Remains found. On 28 May 2026, a hiker discovered human remains in the McGaffey Ridge area of Carson National Forest, New Mexico. A handgun was found alongside the remains. New Mexico State Police, in coordination with the Office of the Medical Investigator (OMI), positively identified the remains as Melissa Casias. She had been missing for approximately 11 months.
Location. The discovery site is approximately 6 miles from where Casias was last seen on State Road 518 near Talpa on 26 June 2025, and approximately 15 miles from her home in Taos. The location is at an elevation of approximately 8,600 feet. Casias's family confirmed in a statement that the remains were found "in an area previously searched" — an area where canine and search-and-rescue teams had already spent multiple days searching in difficult conditions described by the SAR unit leader as upper-thigh deep mud.
Cause and manner of death not determined. New Mexico State Police confirmed the cause and manner of death have not yet been determined. The remains will undergo further anthropological examination by the OMI. No ruling — accident, suicide, homicide, or undetermined — has been issued.
The handgun. A handgun was found alongside the remains. Its origin, registration, and whether it belonged to Casias have not been publicly confirmed by authorities.
Family statement. The family posted to the "Find Melissa Mondragon Casias" Facebook page: "There will be more information to come but what we can tell you now is she was located in an area previously searched. This is a lot to process, our hearts are heavy and we fully intend to continue to pursue answers for justice."
Status. This case remains open. No cause of death has been established. No official connection to any other case in this series has been confirmed. The FBI is separately investigating for connections across the broader series of deaths and disappearances.
Who Was Melissa Casias?
Melissa Casias, 53, worked as an administrative employee at Los Alamos National Laboratory and held a top security clearance. Administrative staff at a facility like Los Alamos are not peripheral figures — they handle scheduling, communications, access, and documentation for some of the most sensitive research programs in the United States government. A top clearance at that level of facility implies trusted access to information about classified programs.
Family members described her as a grounded, present person — someone who was actively planning for the near future. In particular, she had been making arrangements to care for her mother during an upcoming surgery. This, her family repeatedly emphasised, is not the behaviour of someone preparing to disappear.
The Circumstances of Her Disappearance
On 26 June 2025, Casias was last seen in Taos County, New Mexico, walking south along State Road 518 from Talpa after she dropped off lunch for her daughter — ordinary, mundane behaviour with no indication anything was wrong. She failed to return home or report to work and was reported missing the same day.

**What this exercise asks**:
**1)** In the report on Melissa Casias, what reason does her family give for stressing that she had been arranging to care for her mother during an upcoming surgery?
**2)** Extend the report on Melissa Casias's disappearance from its last sentence, carrying on the account of the circumstances of her disappearance.

**Records provided**:
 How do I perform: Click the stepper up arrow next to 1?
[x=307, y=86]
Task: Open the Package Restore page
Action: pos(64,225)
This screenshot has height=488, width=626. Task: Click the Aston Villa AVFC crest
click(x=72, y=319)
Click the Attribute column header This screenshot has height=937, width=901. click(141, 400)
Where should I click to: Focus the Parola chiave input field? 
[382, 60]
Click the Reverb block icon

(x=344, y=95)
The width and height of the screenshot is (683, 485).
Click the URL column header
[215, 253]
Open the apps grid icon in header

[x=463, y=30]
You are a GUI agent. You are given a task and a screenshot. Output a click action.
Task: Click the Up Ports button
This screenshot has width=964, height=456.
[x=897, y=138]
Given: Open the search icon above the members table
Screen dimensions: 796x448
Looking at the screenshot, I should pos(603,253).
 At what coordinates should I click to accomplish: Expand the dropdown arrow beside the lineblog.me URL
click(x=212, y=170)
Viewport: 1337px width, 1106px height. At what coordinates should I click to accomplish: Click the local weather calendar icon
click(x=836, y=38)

==

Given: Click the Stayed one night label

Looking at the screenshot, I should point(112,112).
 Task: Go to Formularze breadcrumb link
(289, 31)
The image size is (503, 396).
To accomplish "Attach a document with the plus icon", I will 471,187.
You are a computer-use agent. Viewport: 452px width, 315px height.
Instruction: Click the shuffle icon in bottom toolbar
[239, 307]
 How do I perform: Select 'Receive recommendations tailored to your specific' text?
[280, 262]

--

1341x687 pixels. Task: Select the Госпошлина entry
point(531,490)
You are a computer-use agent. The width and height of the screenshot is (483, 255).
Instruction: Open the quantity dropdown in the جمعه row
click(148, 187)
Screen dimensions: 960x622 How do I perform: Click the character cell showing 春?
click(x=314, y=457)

**Answer list**:
**1)** Her family repeatedly emphasized that such arrangements are not the behavior of someone preparing to disappear. The planning showed her as a grounded, present person who was actively planning for the near future.

**2)**
When family members returned home, they found her car, purse, and keys inside the residence. Also found were both her personal mobile phone and her work-issued phone. Both phones had been factory reset, wiping all recent data, communications, contacts, and call history. A factory reset of two phones on the day a person vanishes is not a routine occurrence. It is either a deliberate act of digital erasure by the person themselves before leaving — or evidence of interference.
On 28 May 2026 — nearly 11 months after her disappearance — a hiker discovered human remains and a handgun in the McGaffey Ridge area of Carson National Forest, approximately 6 miles from where she was last seen. The remains were positively identified as Melissa Casias by the Office of the Medical Investigator. The cause and manner of death have not yet been determined. The remains will undergo further anthropological examination.
The family confirmed the remains were found in an area that had previously been searched by canine and search-and-rescue teams. The SAR unit leader — with 24 years of experience — described the original search as one of the most difficult she had participated in, with teams walking through upper-thigh deep mud.
The Los Alamos Connection
Casias's disappearance came just eight weeks after her Los Alamos colleague Anthony Chavez disappeared under entirely different but equally unexplained circumstances. Two employees of the same nuclear weapons research laboratory, both from the same region of northern New Mexico, both gone within weeks of each other. Chavez remains missing as of June 2026.
The discovery of Casias's remains does not resolve the questions raised by her disappearance. The phones remained factory-reset. The cause of death remains undetermined. The handgun found alongside her remains has not been publicly accounted for. The family's statement — that they intend to pursue answers for justice — reflects the unresolved nature of the case even with her remains recovered.